Tétraparésie révélant un adénome de Conn chez une femme enceinte

Tétraparésie révélant un adénome de Conn chez une femme enceinte

Tetraparesis revealing Conn adenoma in a pregnant woman

Naoufal Assoufi1,&, Nessrine Bahadi1, Nawal EL Omri1, Youssef Sekkach1, Taoufiq Ameziane1, Driss Ghafir1

 

1Service de Médecine Interne, Hôpital Militaire d’Instruction Mohammed V, Faculté de Médecine et de Pharmacie, Université Mohammed V, Rabat, Maroc

 

 

&Auteur correspondant
Naoufal Assoufi, Service de Médecine Interne, Hôpital Militaire d’Instruction Mohammed V, Faculté de Médecine et de Pharmacie, Université Mohammed V, Rabat, Maroc

 

 

Résumé

Nous rapportons le cas d’un adénome de Conn révélé par une tétraparésie chez une femme de 33 ans, enceinte à 16 semaines d’aménorhées. La patiente a présenté une tension artérielle à 147/87 mmHg qui paraissait normale haute avec une hypokaliémie à 1,1 mmo/l. Le diagnostic a été confirmé par le dosage hormonal qui a montré une élévation de l’aldostérone plasmatique et une baisse de l’activité rénine plasmatique.
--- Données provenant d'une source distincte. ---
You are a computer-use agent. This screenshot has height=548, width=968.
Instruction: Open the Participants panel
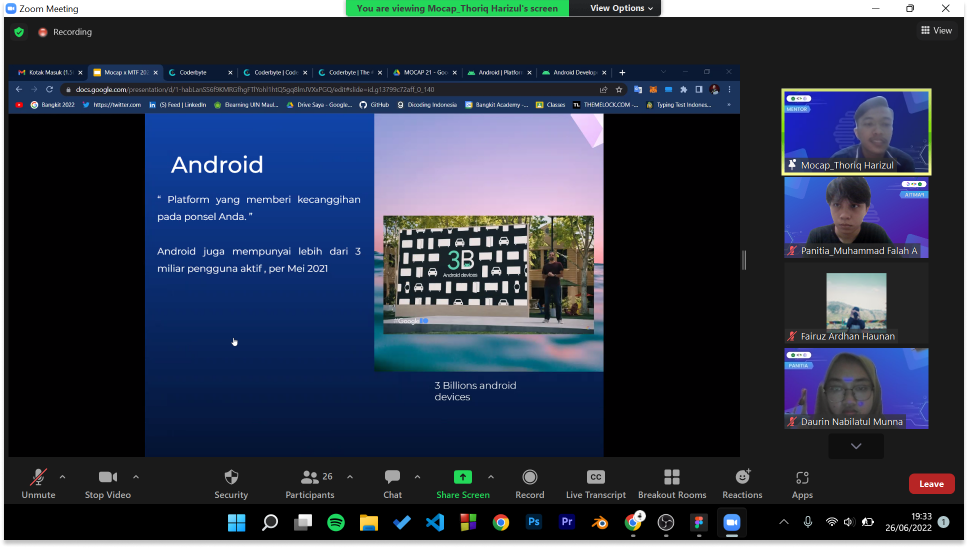pyautogui.click(x=310, y=484)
L’imagerie par résonance magnétique a mis en évidence un nodule surrénalien gauche de 1,5 centimètre de diamètre pouvant être compatible avec un adénome surrénalien. Une surrénalectomie gauche a été pratiquée avec des suites opératoires simples, normalisation de la kaliémie et de la tension artérielle.


English abstract

We report the case of Conn adenoma revealed by tetraparesis in a 33-year old pregnant woman at the 16th week of amenorrhea. The patient had a blood pressure of 147/87 mmHg, which was considered high-normal, hypokalemia at 1.1 mmol/l. The diagnosis was confirmed by hormone dosage which showed elevated plasma aldosterone levels and decreased plasma renin activity. MRI showed a left adrenal nodule, 1.5 cm in diameter, compatible with adrenal adenoma. Left adrenalectomy was performed with simple postoperative course and normalization of kalemia and blood pressure.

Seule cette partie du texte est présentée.